Data shown START

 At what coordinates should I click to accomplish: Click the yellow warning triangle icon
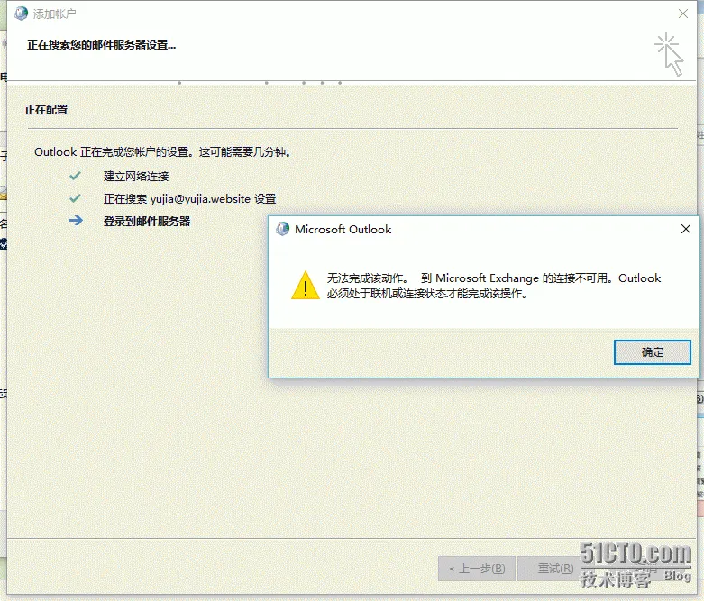[306, 286]
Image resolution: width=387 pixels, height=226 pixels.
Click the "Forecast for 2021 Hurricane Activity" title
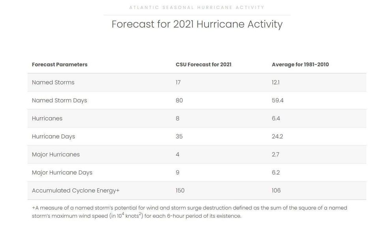pyautogui.click(x=197, y=24)
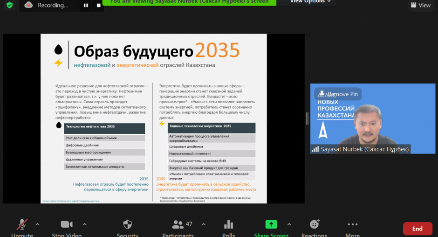The height and width of the screenshot is (237, 438).
Task: Open the Polls icon
Action: coord(228,225)
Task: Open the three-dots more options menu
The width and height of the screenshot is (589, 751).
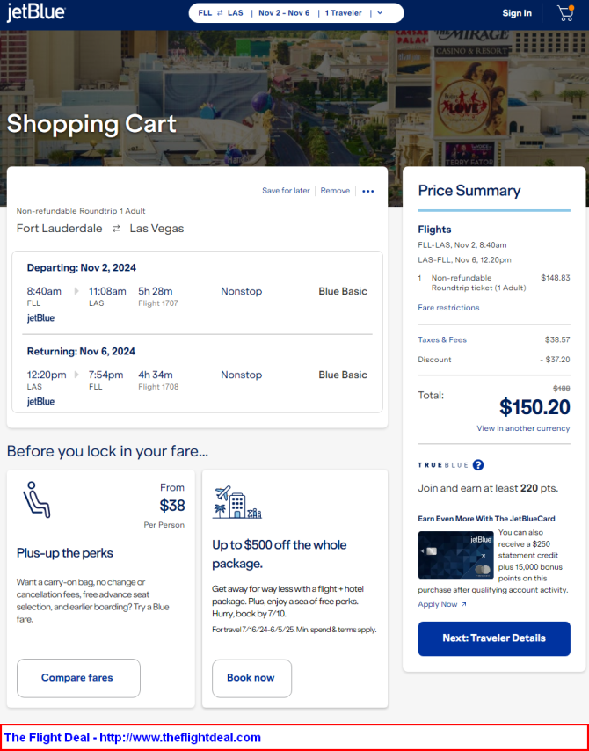Action: (367, 191)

Data shown END

Without including any picture, retype the entries exactly.

*Exercise answer:*
 At what coordinates should I click to accomplish: Click the yellow warning triangle icon
[306, 286]
Image resolution: width=387 pixels, height=226 pixels.
Click the "Forecast for 2021 Hurricane Activity" title
pyautogui.click(x=197, y=24)
The height and width of the screenshot is (237, 438).
Task: Open the Polls icon
Action: coord(228,225)
Task: Open the three-dots more options menu
The width and height of the screenshot is (589, 751).
Action: (367, 191)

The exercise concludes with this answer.